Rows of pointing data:
"""

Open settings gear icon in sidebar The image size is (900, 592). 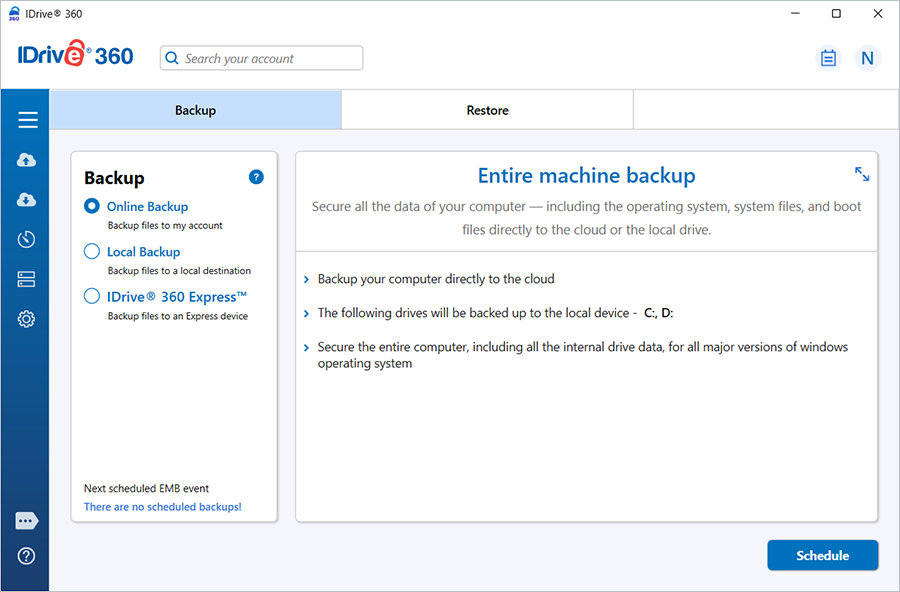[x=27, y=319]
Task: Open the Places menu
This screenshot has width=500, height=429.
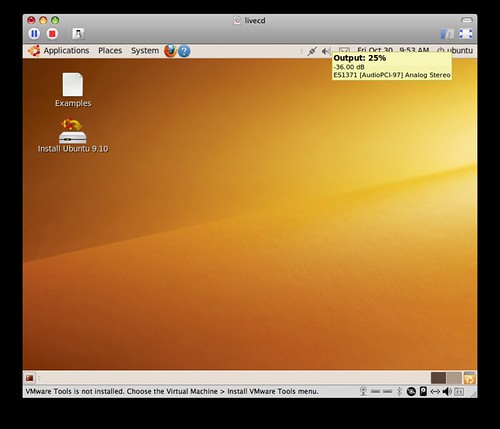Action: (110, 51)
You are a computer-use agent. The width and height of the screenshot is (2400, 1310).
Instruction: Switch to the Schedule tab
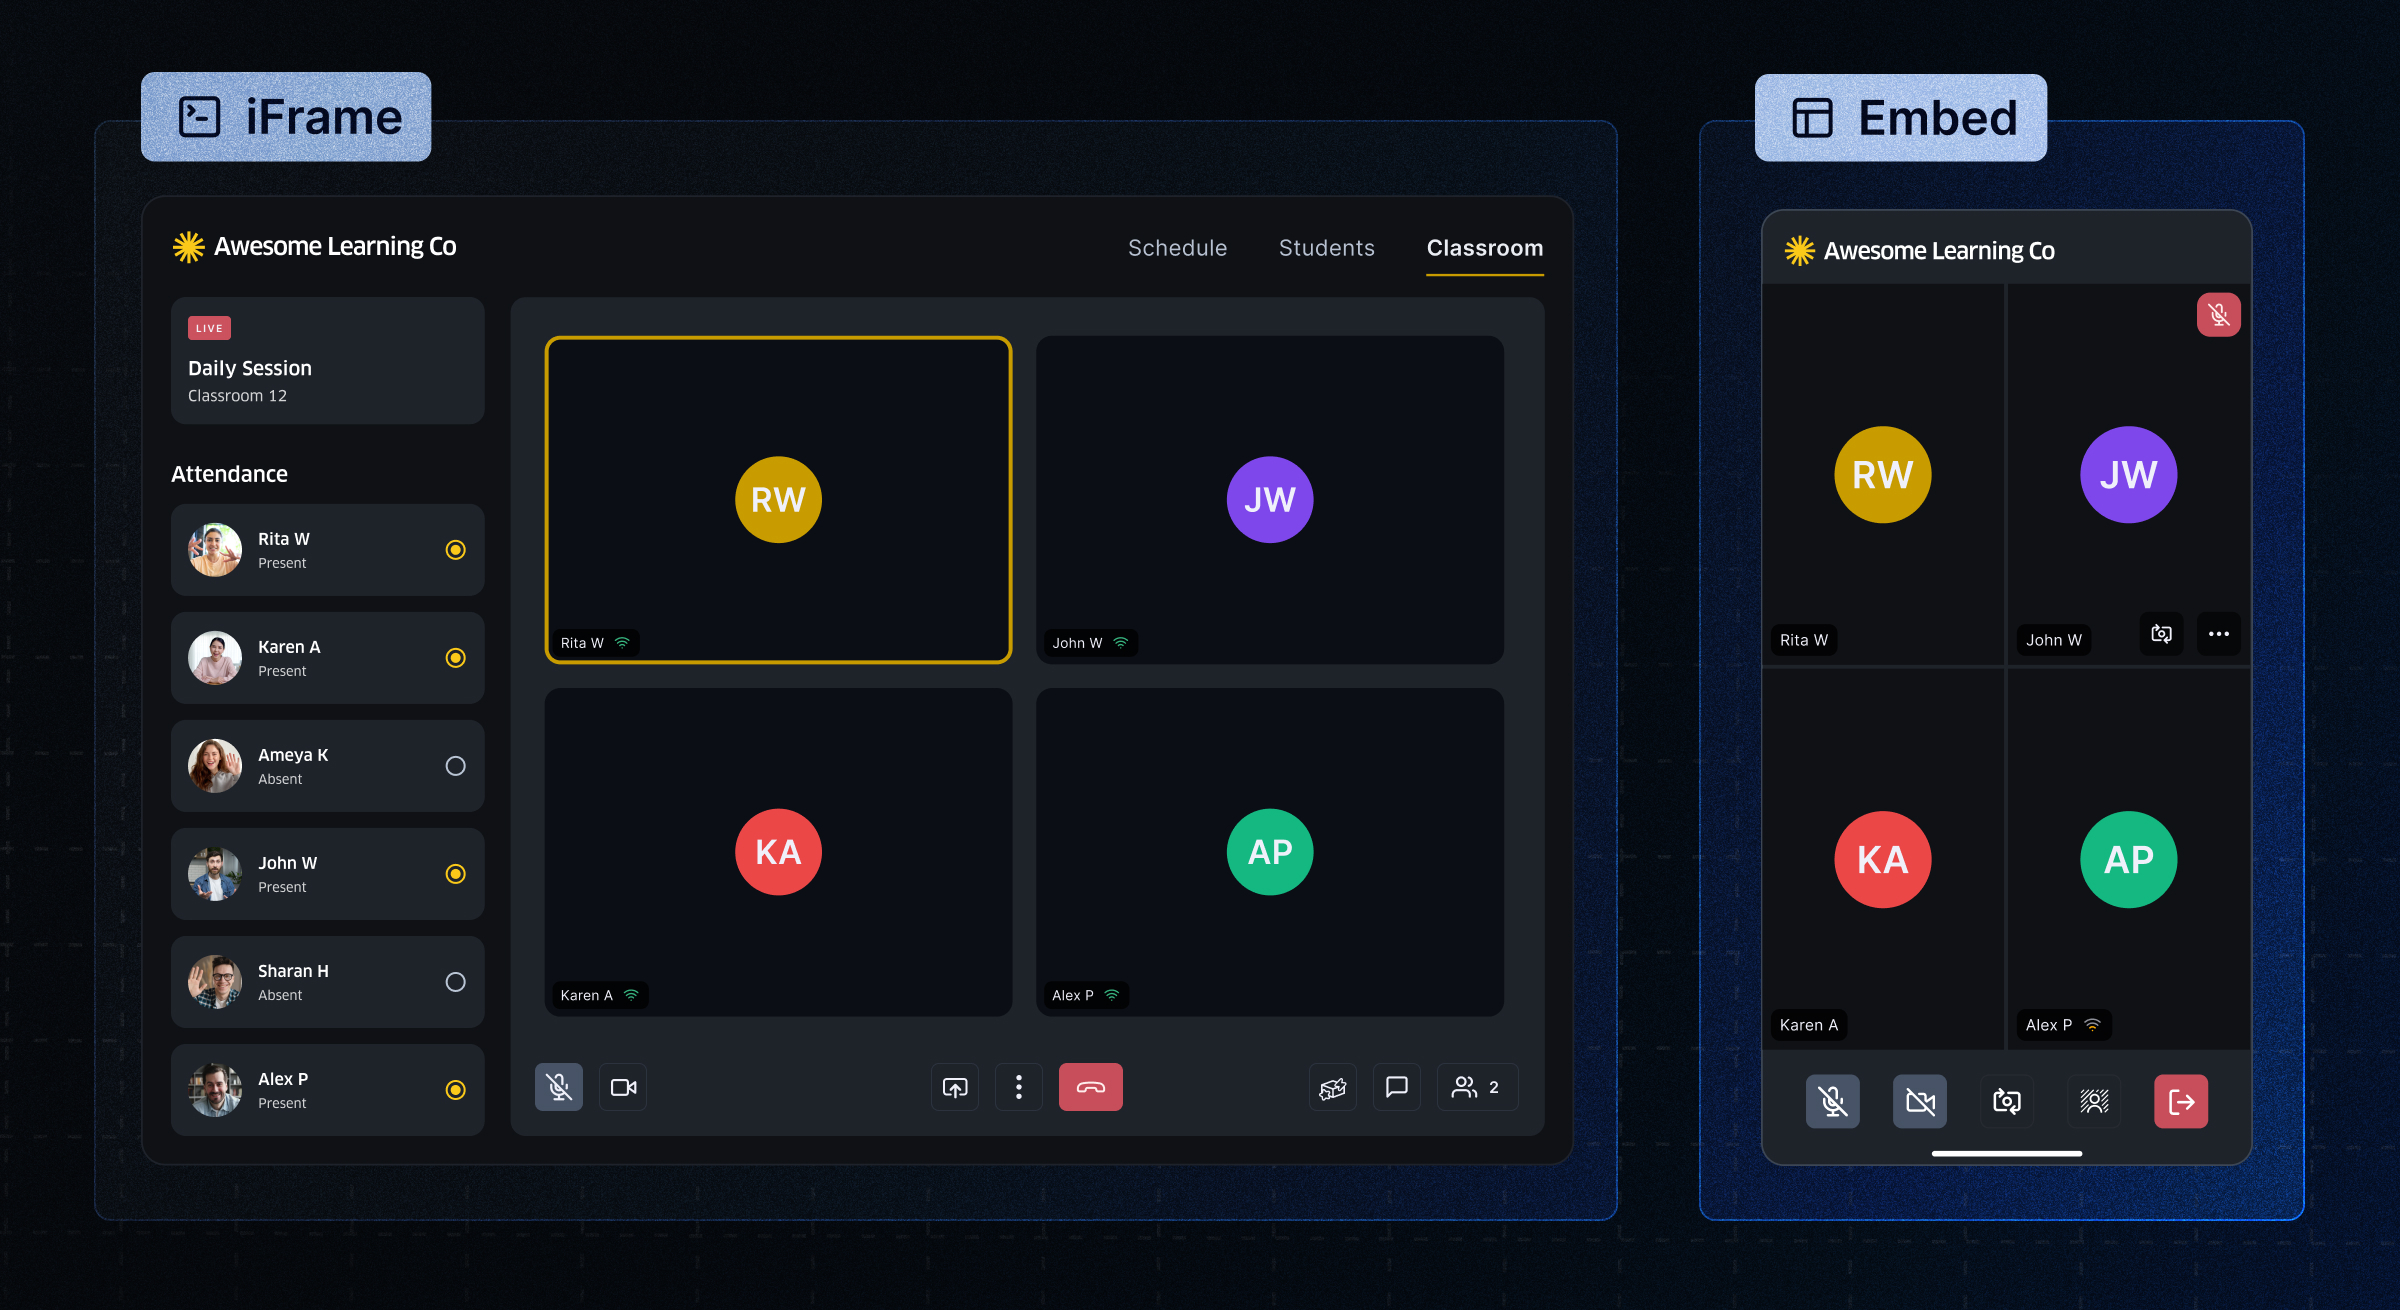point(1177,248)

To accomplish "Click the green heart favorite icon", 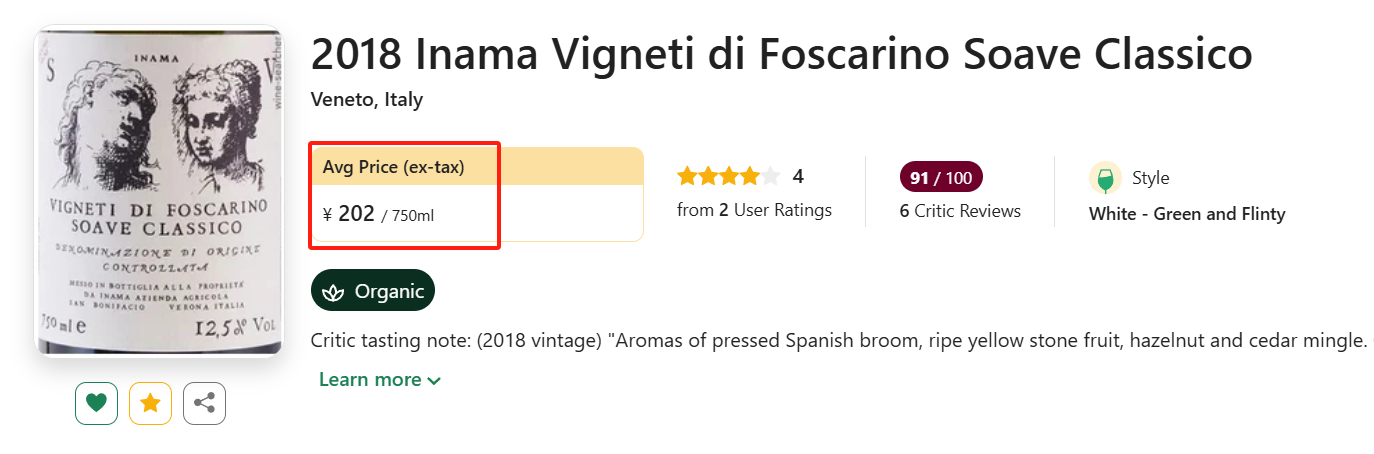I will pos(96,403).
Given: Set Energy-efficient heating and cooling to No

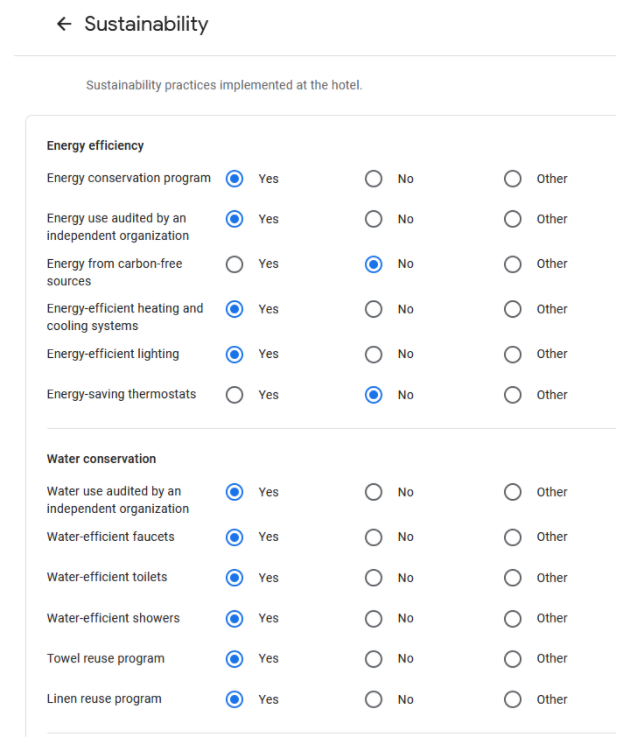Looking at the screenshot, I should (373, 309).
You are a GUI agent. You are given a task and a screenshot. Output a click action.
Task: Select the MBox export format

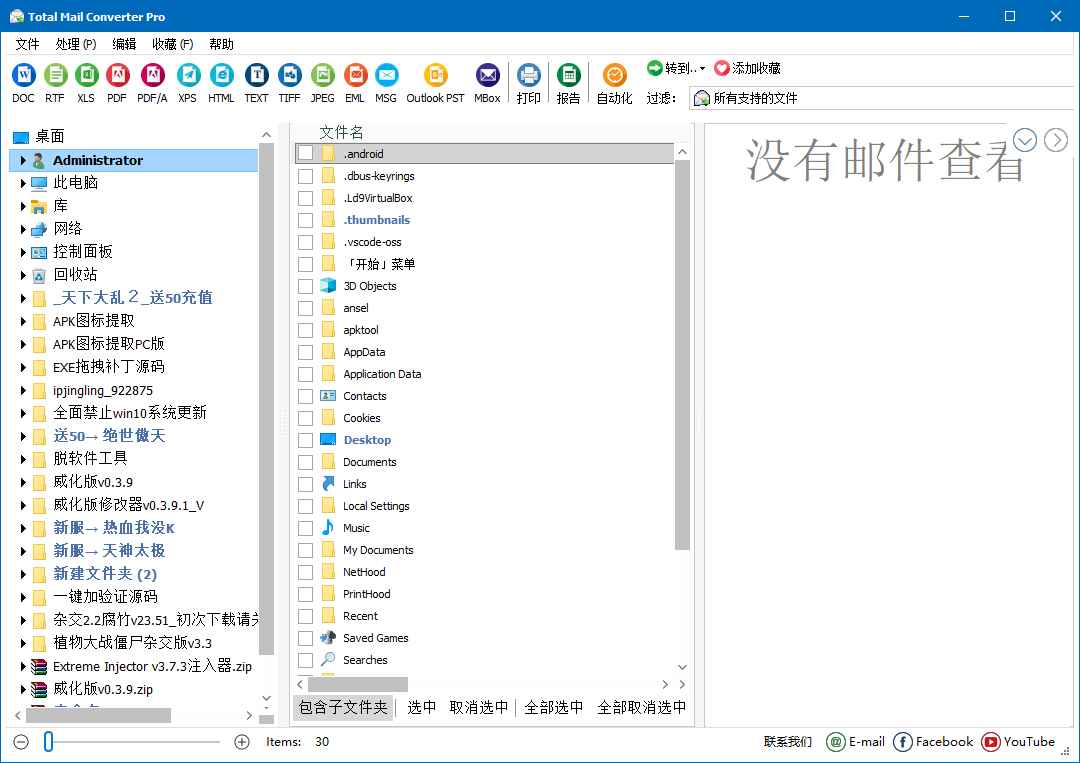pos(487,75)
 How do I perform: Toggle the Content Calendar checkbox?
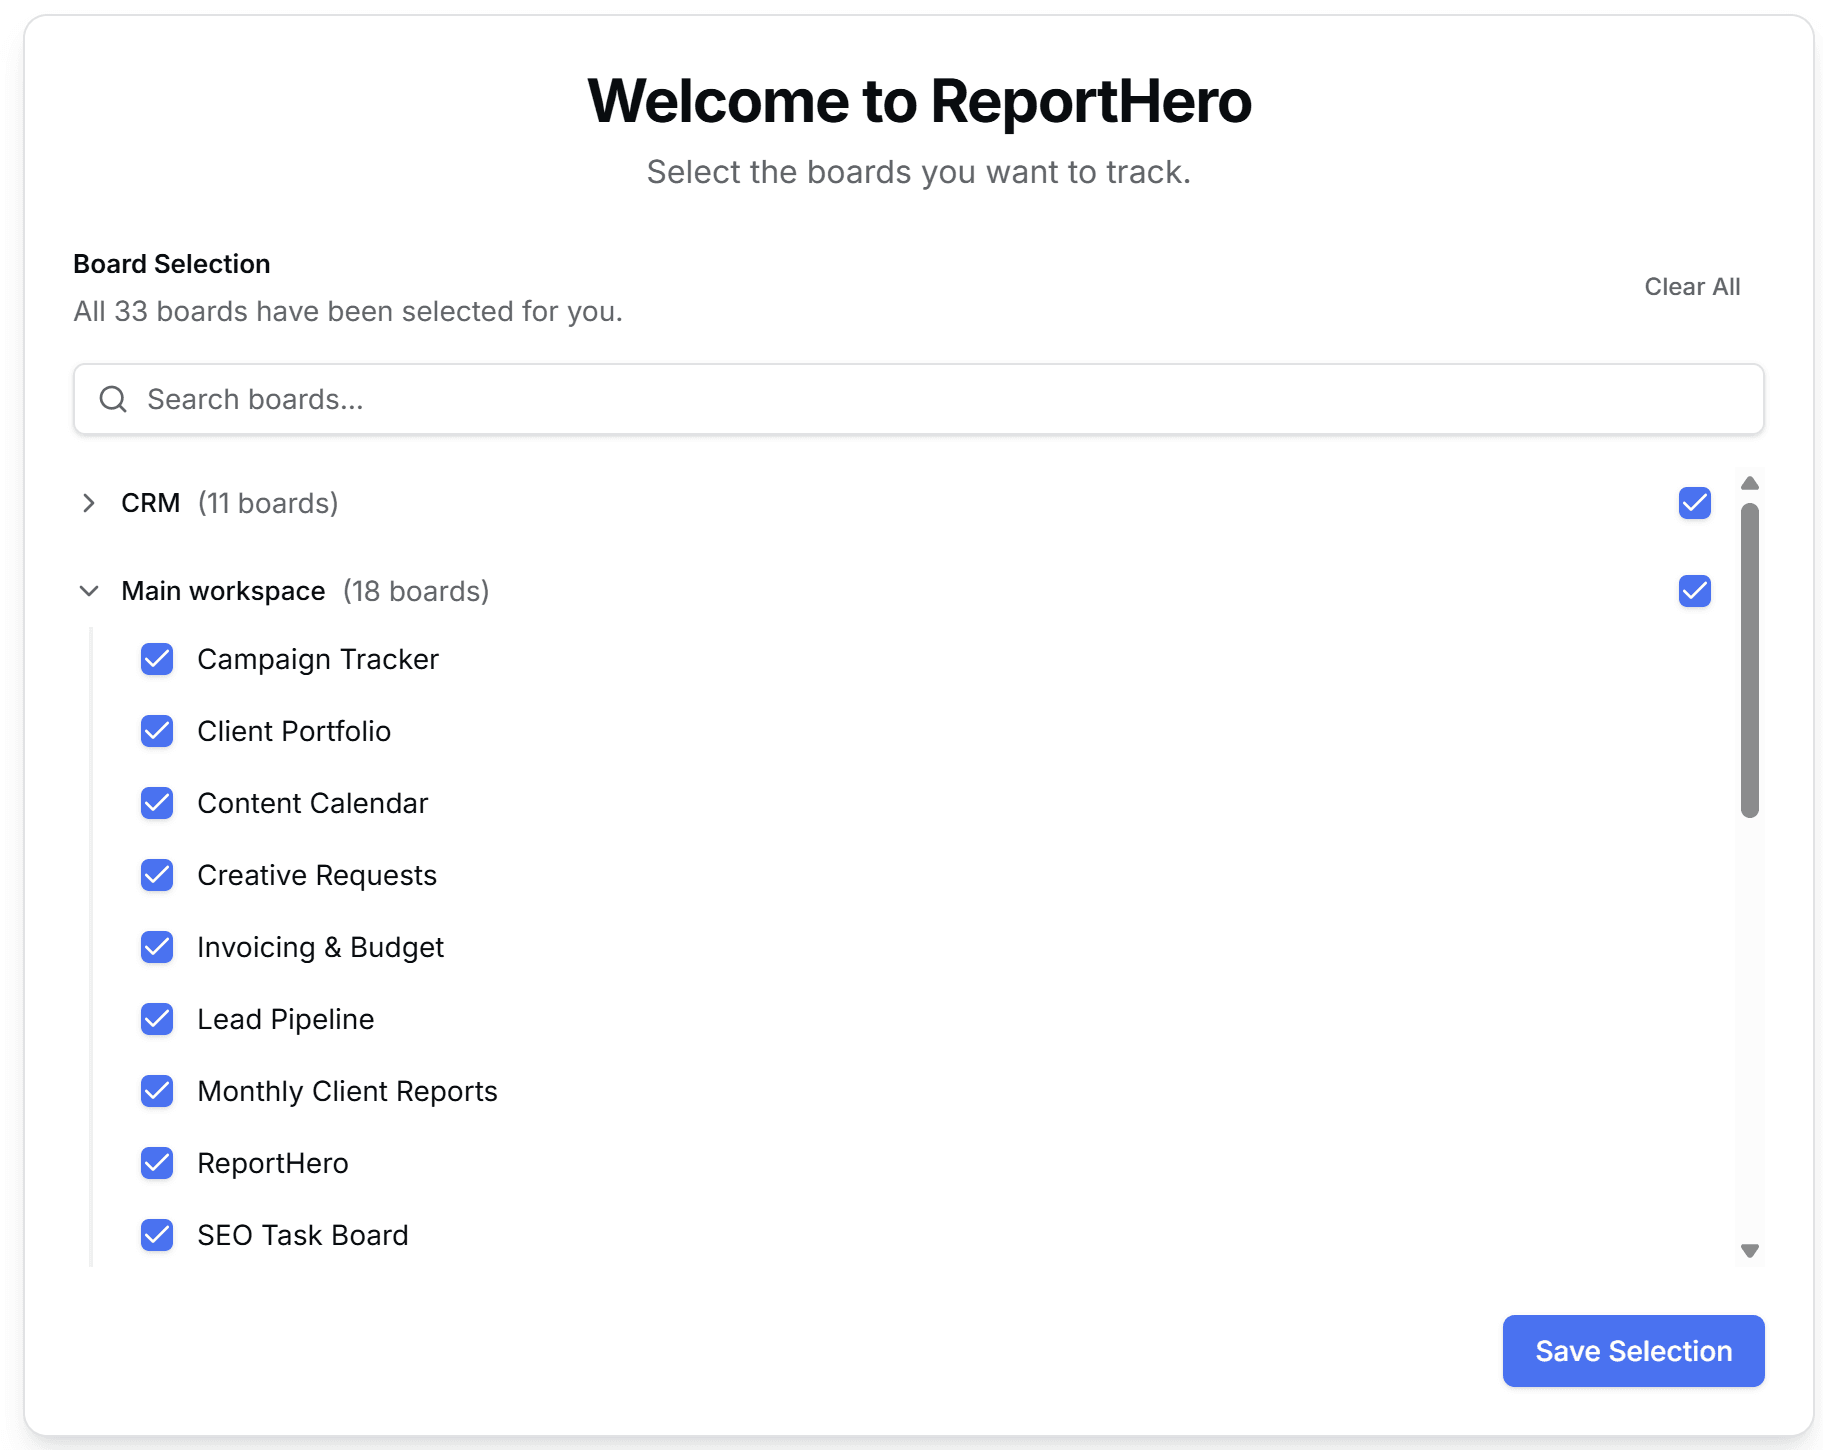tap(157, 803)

"""

(To do)
Count the lines in the entries above that contain the string "width", with case counting, and reply with the number alone.

(Solution for this exercise)
2